Es válido —y sano— que se investigue también si el procedimiento policial fue el correcto. La crítica a la autoridad, cuando está justificada, es un derecho ciudadano. Pero el abuso contra la autoridad no puede normalizarse ni dejarse impune. En este caso no se trató de una protesta ni de un reclamo legítimo, sino de una agresión verbal motivada por prejuicios raciales y una actitud de desprecio clasista, elementos que deben ser considerados como agravantes si se decide proceder legalmente.

El asunto cobra aún mayor gravedad cuando se recuerda que la Constitución y las leyes mexicanas prohíben toda forma de discriminación. Entonces, si este caso no se puede perseguir de oficio, o si no hay mecanismos legales claros para sancionar este tipo de conductas, se evidencia una laguna jurídica que el poder legislativo debe subsanar con urgencia.

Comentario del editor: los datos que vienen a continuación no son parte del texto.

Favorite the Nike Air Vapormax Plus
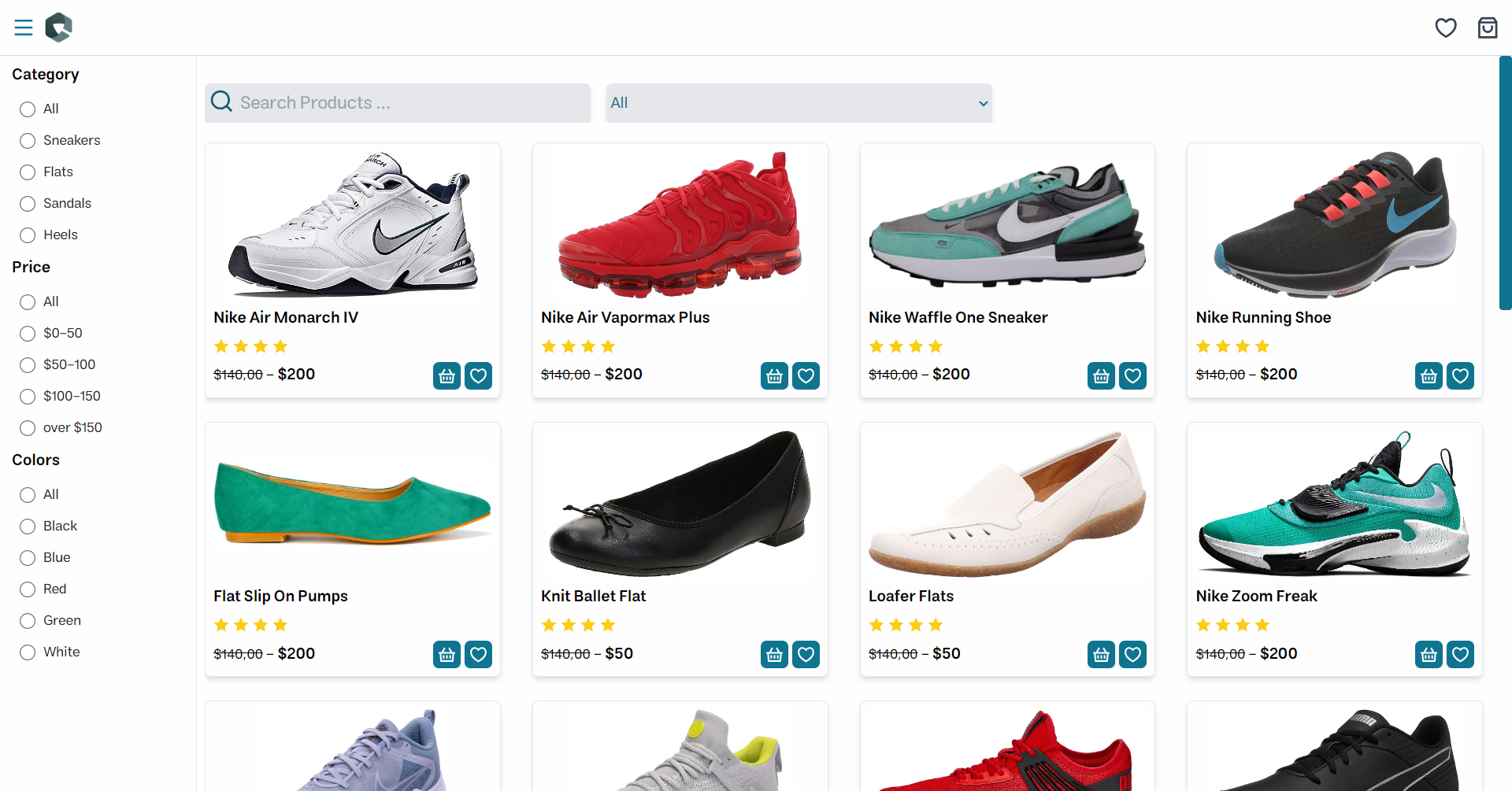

No es aceptable que un civil —sea mexicano o extranjero— pueda insultar con impunidad a una autoridad que actúa dentro de su marco legal.

Lo ocurrido no es un hecho aislado. Forma parte de una preocupante tendencia de exceso por parte de algunos sectores de la población —nacionales y extranjeros— que se sienten con derecho de violar normas bajo el amparo de un malentendido concepto de libertad. La libertad de expresión no incluye el racismo, la injuria o el desprecio por la dignidad humana.

Este es un momento para que el nuevo gobierno federal y las autoridades locales den una muestra clara de que no tolerarán ni la discriminación ni la agresión a las instituciones encargadas de hacer cumplir la ley. No se trata de ejercer mano dura, sino de garantizar que las reglas se respetan, y que quien las rompe, responde ante ellas.

El escándalo ya está hecho. Pero de nada servirá si no se traduce en una acción legal, institucional y legislativa que frene estos excesos antes de que escalen y terminen en tragedia.